Mecánicas y características principales
Los entornos totalmente destructibles son el eje central: puedes derribar edificios y esparcir escombros por el campo de batalla. Los tipos de enemigos incluyen soldados con jetpack y tanques blindados, cada uno con distintas tácticas para neutralizarlos. En el modo supervivencia, el sistema de mejoras potencia el armamento y la movilidad, recompensando las partidas largas con aumentos de poder tangibles.
Los controles se mantienen consistentes en todos los modos: el sistema twin-stick permite disparar con precisión y el personaje puede saltar entre tejados para tomar posiciones ventajosas. El diseño prioriza la respuesta inmediata de explosiones y derrumbes por encima de simulaciones profundas.
¿Merece la pena jugarlo?
Si buscas un shooter twin-stick corto y caótico con un planteamiento humorístico centrado en la destrucción, los modos disponibles ofrecen acción constante. El modo historia completa un arco narrativo centrado en la venganza, mientras que el modo supervivencia propone desafíos repetibles mediante su bucle de mejoras. El juego funciona en hardware estándar de PC y se centra en saltar, disparar y hacer estallar objetivos sin compras adicionales ni actualizaciones continuas.

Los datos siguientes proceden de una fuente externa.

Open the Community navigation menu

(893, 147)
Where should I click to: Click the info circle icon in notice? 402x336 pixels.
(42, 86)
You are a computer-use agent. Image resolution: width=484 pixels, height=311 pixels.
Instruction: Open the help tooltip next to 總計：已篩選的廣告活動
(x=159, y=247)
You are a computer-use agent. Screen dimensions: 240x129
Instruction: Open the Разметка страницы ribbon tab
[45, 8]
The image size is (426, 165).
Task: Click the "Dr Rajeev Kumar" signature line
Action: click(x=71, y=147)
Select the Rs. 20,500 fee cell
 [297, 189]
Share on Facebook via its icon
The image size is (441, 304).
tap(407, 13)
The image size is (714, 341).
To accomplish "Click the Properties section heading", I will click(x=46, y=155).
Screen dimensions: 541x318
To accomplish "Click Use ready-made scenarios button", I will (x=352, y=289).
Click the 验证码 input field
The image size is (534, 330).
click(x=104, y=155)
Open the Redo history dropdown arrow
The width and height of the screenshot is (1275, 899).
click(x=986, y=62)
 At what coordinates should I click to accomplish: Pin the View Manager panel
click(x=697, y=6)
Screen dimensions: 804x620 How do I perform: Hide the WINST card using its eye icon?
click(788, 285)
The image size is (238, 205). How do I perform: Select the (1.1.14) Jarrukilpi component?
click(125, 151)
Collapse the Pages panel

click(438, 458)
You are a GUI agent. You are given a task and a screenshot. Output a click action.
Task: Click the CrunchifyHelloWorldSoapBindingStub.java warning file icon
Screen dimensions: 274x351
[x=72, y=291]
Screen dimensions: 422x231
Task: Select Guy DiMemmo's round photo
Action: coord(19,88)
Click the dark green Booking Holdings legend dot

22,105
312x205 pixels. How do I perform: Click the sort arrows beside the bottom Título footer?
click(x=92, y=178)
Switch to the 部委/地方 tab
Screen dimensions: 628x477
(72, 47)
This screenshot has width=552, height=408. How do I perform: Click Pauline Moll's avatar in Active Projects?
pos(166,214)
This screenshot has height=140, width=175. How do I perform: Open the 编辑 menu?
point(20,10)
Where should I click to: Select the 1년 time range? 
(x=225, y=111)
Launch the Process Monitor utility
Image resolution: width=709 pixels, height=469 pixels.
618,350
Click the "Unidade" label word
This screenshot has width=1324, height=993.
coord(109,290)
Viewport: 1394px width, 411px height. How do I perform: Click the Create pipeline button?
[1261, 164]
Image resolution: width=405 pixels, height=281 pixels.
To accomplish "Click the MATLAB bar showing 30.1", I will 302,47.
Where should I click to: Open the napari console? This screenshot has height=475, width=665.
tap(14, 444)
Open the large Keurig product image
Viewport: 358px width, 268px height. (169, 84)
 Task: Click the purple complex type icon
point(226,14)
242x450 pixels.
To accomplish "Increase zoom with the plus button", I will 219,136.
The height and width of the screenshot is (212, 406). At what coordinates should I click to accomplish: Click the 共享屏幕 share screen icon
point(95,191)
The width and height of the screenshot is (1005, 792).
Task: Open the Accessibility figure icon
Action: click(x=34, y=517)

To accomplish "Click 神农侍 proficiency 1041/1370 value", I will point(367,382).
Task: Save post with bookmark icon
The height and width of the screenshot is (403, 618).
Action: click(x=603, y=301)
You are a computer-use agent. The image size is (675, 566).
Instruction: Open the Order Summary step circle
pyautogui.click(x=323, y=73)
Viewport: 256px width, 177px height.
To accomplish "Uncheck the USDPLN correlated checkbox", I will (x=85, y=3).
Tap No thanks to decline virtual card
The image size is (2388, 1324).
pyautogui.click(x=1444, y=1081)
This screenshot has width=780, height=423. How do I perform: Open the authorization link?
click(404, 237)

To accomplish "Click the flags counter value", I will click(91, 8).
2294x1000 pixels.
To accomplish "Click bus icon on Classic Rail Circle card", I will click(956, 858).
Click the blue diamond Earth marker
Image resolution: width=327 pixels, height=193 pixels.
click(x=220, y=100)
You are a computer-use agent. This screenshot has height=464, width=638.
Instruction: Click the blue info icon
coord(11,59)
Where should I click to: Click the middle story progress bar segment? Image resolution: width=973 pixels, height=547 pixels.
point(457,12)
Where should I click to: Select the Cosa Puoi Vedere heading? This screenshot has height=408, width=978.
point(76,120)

Las opiniones destacan el entretenimiento que ofrece el caos central en sesiones breves, aunque algunos jugadores mencionan caídas de rendimiento y fallos ocasionales que pueden romper el ritmo. El público principal son quienes disfrutan de shooters indie directos centrados en la destrucción ambiental y el humor absurdo, ya que la experiencia se mantiene enfocada en esos elementos sin expandirse a multijugador ni sistemas de progresión a largo plazo.